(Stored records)
§ §

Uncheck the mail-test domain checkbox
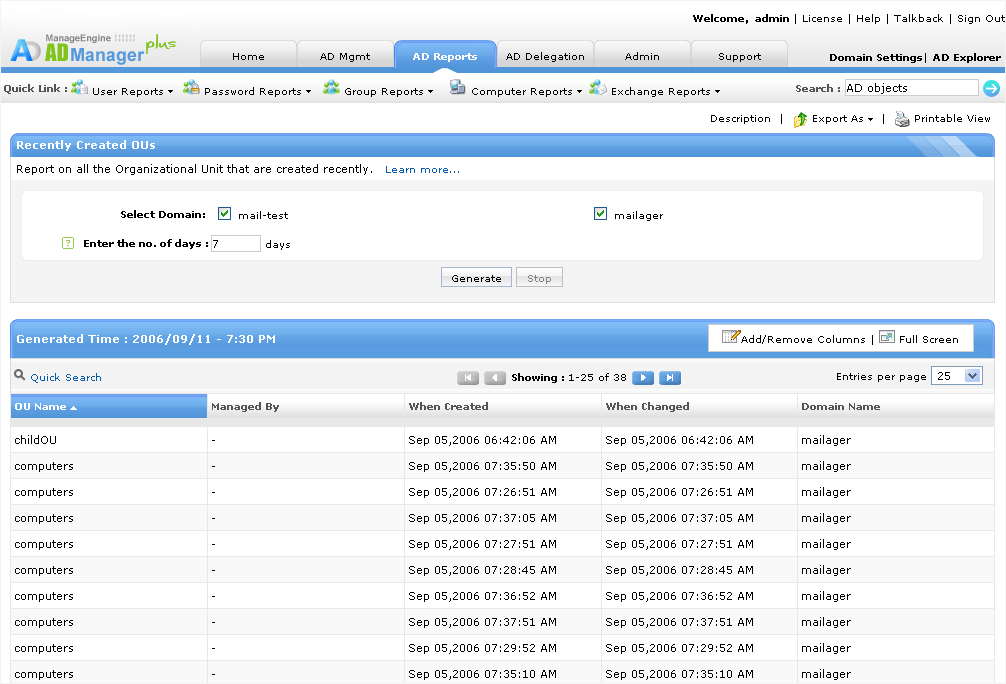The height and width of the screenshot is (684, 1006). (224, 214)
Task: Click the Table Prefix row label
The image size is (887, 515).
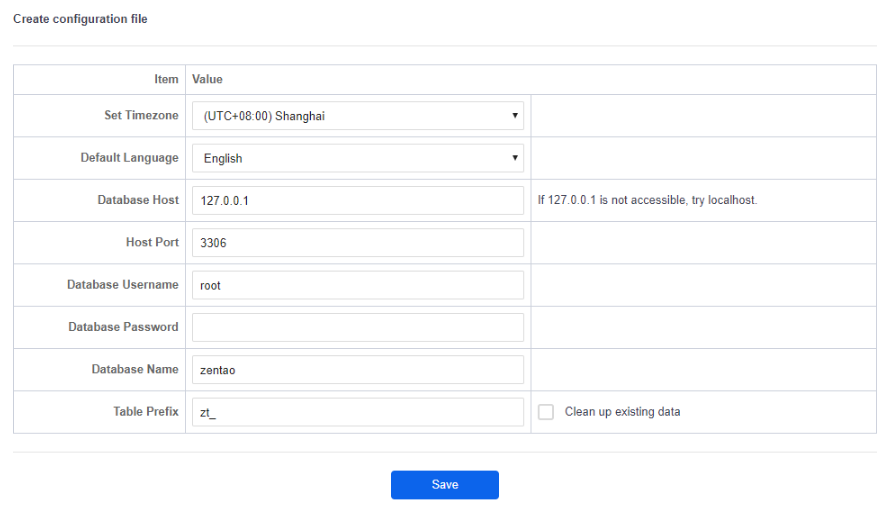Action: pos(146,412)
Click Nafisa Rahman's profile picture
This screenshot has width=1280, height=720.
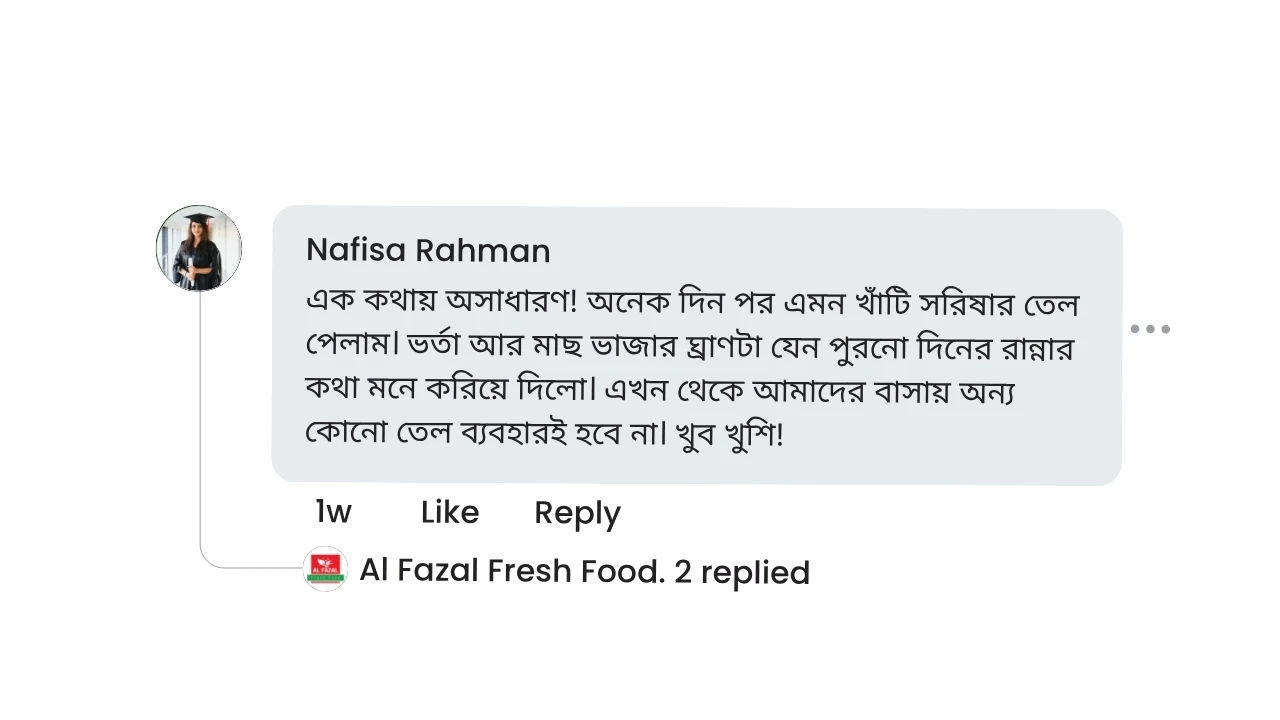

§ §

__What to produce__.
The whole of the data needs to be copied word for word, though not its pictures.

__Solution for this task__.
Uncheck the mail-test domain checkbox
The height and width of the screenshot is (684, 1006). (224, 214)
Task: Click the Table Prefix row label
The image size is (887, 515).
Action: pos(146,412)
Click Nafisa Rahman's profile picture
This screenshot has width=1280, height=720.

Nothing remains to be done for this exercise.